What you are asked to do: Lay out the part of the entries that opens with the line containing "What do you" and closes with the line containing "center [1775, 1030]." as a Markdown table with columns No. and Line, numbering each row and leaving out blank lines and pictures.

Extracted material:
((

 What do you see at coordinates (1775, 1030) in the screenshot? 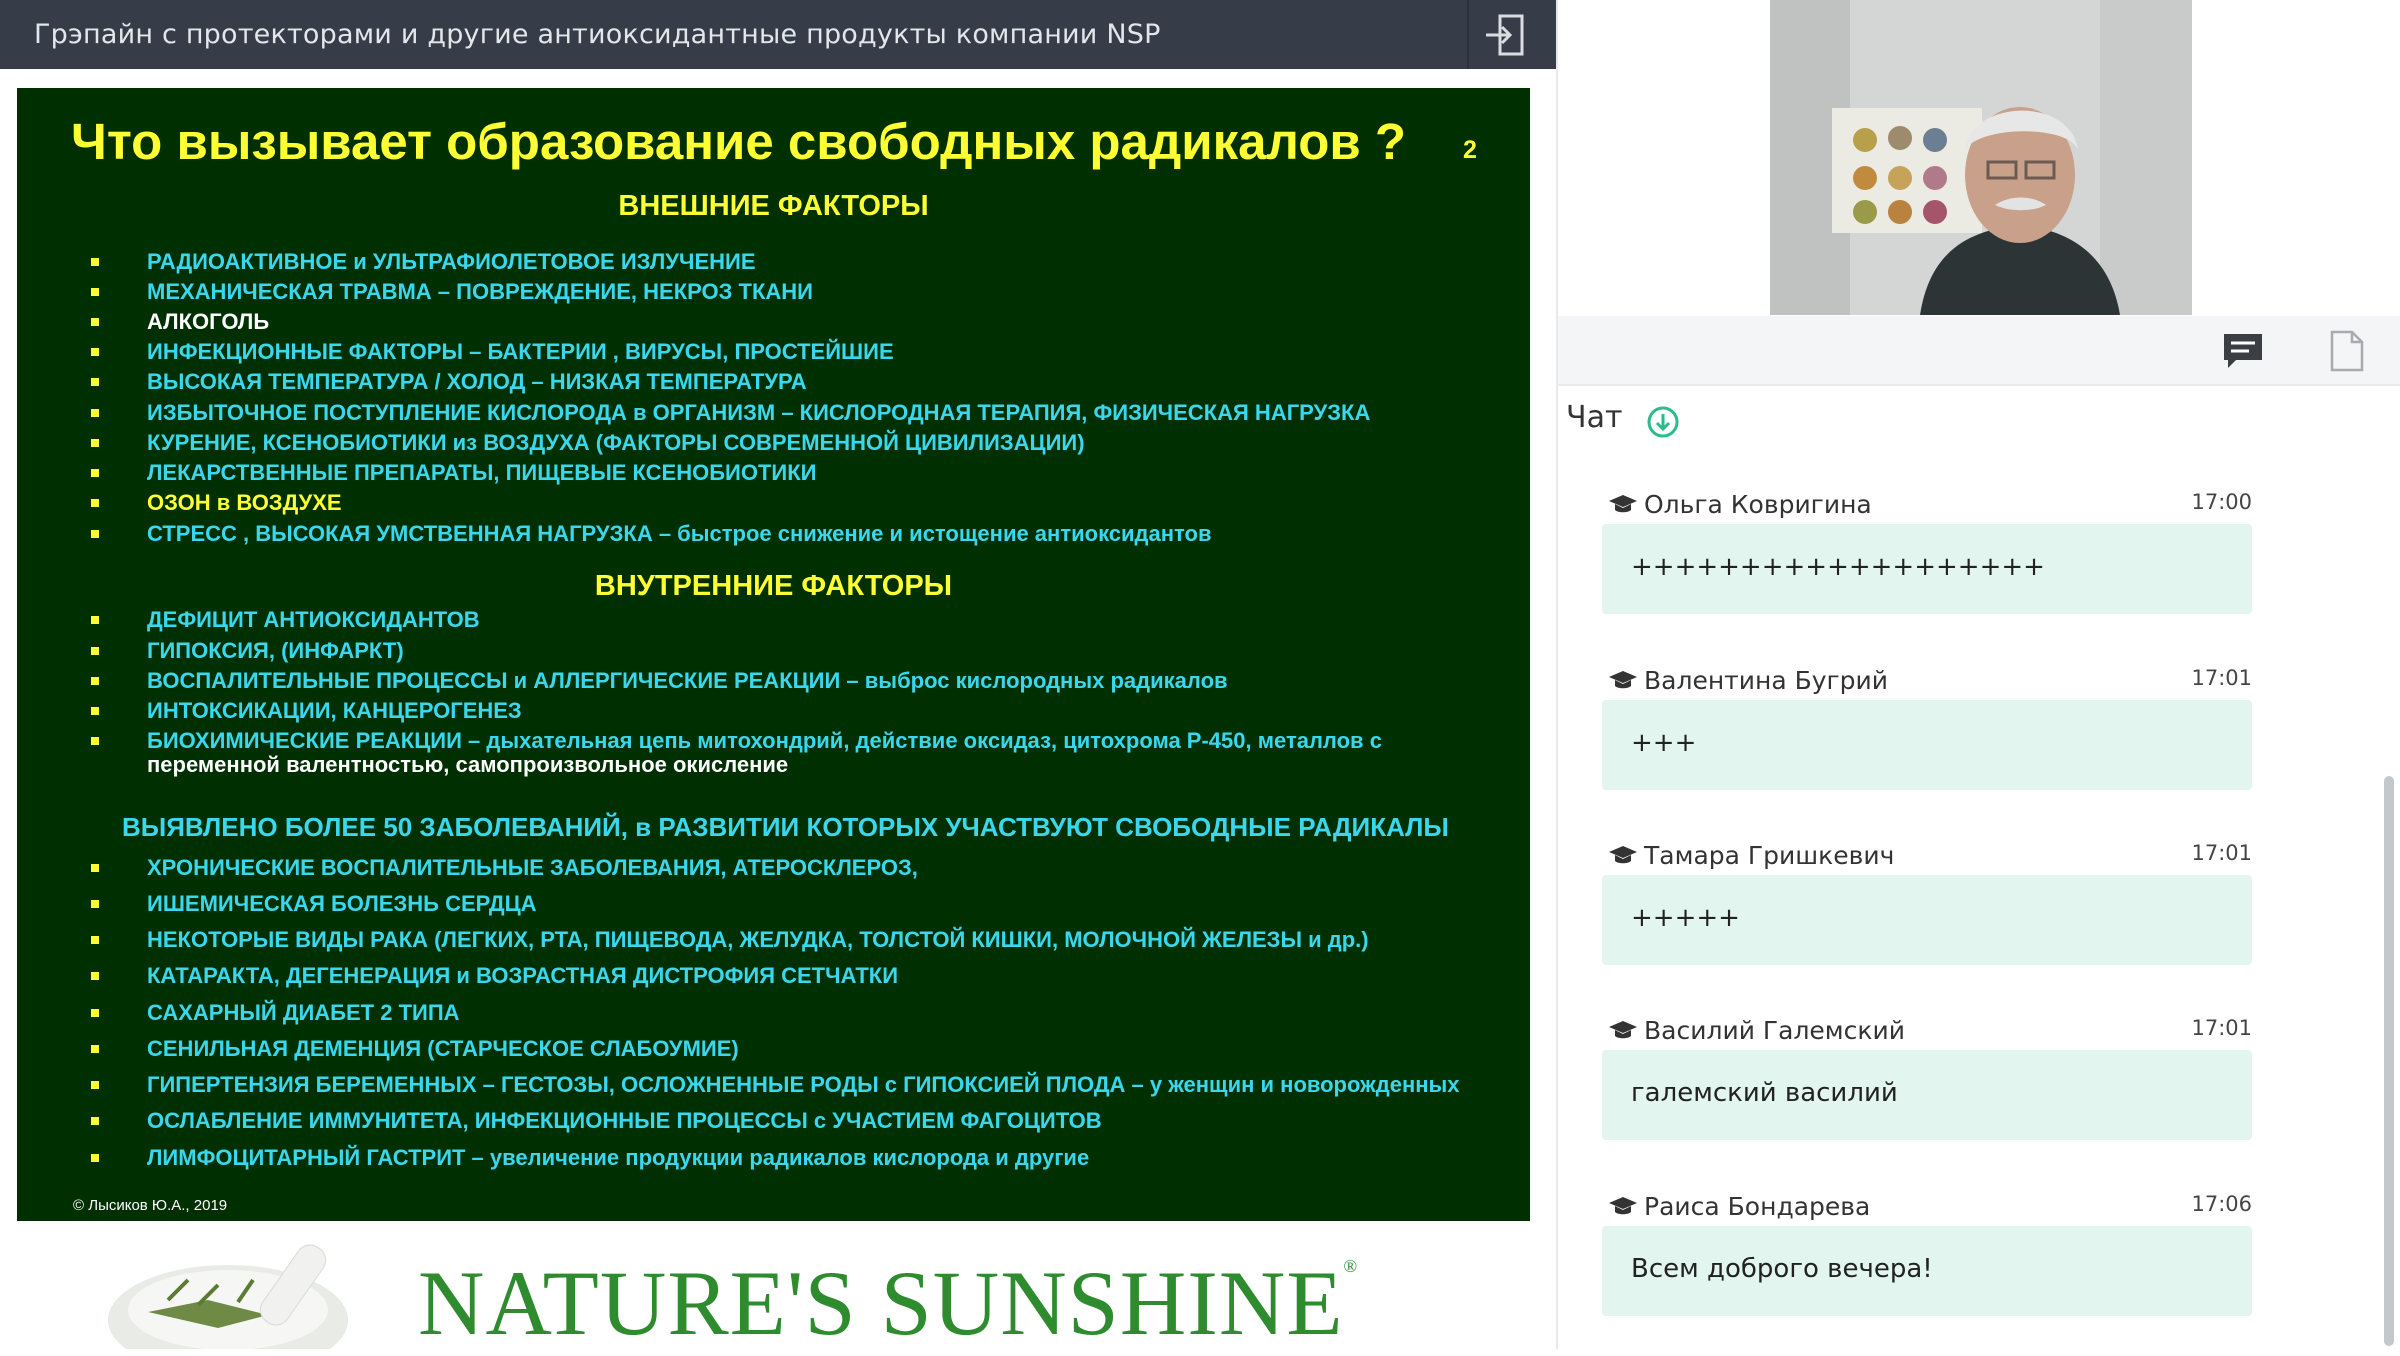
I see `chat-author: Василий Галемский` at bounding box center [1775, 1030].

))
((

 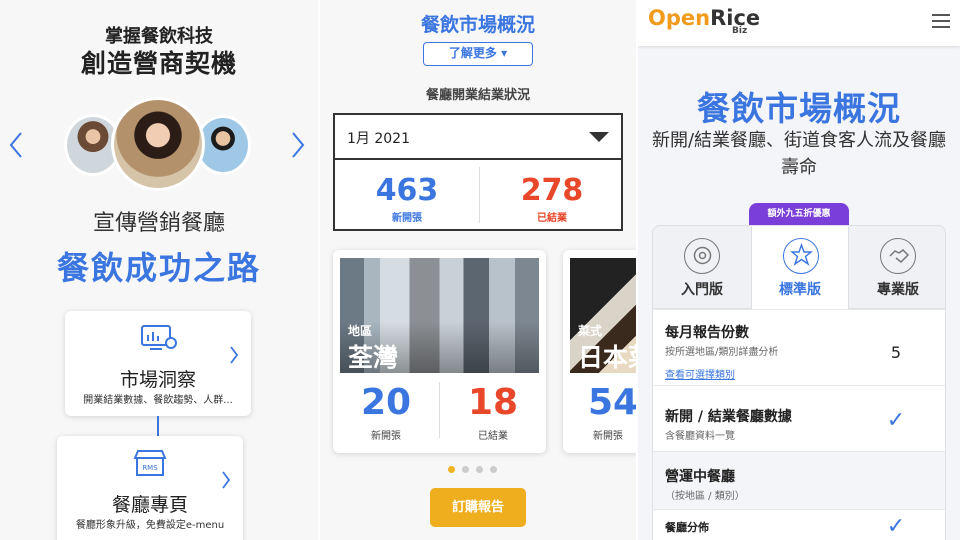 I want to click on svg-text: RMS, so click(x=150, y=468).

))
((

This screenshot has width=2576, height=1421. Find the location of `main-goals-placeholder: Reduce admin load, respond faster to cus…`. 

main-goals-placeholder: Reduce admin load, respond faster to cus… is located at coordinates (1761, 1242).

))

Final answer:
| No. | Line |
|---|---|
| 1 |  What do you see at coordinates (1775, 1030) in the screenshot?  |
| 2 | I see `chat-author: Василий Галемский` at bounding box center [1775, 1030]. |